Data:
☆ ☆ ☆ ☆ ☆ ☆ ☆

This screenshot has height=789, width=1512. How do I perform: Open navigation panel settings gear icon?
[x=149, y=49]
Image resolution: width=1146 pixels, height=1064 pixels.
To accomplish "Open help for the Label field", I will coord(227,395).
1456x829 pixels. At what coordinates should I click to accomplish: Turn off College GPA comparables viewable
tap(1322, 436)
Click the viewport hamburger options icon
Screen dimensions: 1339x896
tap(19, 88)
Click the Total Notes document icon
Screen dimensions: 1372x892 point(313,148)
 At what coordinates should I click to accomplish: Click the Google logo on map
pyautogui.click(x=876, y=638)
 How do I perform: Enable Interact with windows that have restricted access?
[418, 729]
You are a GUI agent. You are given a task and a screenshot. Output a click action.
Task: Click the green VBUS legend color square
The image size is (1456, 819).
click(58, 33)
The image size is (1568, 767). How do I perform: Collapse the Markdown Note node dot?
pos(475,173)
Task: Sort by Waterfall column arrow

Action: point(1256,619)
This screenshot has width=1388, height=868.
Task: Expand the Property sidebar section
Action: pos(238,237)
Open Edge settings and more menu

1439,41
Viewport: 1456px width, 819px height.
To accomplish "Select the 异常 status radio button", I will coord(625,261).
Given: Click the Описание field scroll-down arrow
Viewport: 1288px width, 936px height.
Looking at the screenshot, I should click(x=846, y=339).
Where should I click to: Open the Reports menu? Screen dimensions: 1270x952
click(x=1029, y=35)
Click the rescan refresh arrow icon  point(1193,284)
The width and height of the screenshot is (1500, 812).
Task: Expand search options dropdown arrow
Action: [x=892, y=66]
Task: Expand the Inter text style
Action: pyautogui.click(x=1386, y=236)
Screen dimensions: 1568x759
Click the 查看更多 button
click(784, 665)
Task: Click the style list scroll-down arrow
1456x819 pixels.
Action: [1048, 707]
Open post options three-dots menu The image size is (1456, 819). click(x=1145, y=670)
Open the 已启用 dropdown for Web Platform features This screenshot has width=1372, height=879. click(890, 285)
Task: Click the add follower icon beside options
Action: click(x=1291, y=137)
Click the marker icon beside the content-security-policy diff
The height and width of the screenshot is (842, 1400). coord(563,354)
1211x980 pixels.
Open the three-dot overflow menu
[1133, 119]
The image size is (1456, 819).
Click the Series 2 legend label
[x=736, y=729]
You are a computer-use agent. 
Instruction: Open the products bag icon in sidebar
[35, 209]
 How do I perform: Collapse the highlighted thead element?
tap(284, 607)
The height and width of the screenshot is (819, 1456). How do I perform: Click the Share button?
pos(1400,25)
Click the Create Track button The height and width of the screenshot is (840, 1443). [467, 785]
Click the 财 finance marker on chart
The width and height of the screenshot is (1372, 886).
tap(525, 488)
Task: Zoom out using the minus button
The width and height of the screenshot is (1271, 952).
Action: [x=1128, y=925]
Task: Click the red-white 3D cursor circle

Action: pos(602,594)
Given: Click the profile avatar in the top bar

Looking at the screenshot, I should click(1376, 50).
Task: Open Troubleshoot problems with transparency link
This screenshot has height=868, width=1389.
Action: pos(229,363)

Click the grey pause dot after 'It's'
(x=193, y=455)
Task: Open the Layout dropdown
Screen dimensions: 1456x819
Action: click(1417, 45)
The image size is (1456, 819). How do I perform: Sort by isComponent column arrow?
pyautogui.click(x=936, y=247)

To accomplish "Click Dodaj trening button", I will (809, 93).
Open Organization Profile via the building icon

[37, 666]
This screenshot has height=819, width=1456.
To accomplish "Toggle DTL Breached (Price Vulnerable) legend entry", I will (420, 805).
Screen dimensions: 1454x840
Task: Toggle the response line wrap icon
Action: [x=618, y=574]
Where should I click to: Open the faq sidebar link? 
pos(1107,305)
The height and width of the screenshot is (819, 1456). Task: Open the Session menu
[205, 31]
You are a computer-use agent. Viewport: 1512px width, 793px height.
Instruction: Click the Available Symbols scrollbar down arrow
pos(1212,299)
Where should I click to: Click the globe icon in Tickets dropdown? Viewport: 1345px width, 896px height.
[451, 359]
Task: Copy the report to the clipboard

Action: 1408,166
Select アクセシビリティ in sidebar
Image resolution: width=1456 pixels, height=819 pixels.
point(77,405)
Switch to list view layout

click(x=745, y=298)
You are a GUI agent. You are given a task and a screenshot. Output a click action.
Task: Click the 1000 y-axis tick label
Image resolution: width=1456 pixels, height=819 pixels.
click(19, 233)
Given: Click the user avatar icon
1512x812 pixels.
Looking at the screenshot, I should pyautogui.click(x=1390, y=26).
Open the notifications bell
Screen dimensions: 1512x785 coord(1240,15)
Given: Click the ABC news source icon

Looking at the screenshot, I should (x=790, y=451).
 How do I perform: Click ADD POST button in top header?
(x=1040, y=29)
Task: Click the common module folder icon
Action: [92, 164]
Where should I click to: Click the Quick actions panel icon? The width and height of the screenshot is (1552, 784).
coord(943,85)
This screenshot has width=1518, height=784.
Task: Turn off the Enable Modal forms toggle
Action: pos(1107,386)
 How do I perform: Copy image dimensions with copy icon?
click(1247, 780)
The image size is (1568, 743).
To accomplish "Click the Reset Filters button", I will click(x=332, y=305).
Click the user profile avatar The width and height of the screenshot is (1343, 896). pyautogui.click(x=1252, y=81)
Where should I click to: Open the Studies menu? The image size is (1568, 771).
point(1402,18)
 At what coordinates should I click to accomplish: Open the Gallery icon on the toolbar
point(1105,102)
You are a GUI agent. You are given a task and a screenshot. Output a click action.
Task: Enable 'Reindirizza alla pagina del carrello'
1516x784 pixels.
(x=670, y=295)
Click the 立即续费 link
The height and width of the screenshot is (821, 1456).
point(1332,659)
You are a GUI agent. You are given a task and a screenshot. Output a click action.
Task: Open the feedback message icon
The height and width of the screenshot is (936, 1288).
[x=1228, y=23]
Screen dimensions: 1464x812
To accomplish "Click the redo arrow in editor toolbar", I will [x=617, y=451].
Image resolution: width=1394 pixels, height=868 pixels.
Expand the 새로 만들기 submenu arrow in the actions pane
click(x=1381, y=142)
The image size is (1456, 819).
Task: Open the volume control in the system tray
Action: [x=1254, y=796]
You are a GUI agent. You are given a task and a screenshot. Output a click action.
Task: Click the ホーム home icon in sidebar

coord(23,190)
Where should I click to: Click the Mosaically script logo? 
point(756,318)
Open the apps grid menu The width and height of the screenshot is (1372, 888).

☆ ☆ ☆ ☆ ☆ ☆ ☆

Look for the word "field" in every line of the listing and copy the lines that have it.

Exercise output:
To accomplish "Open help for the Label field", I will coord(227,395).
Given: Click the Описание field scroll-down arrow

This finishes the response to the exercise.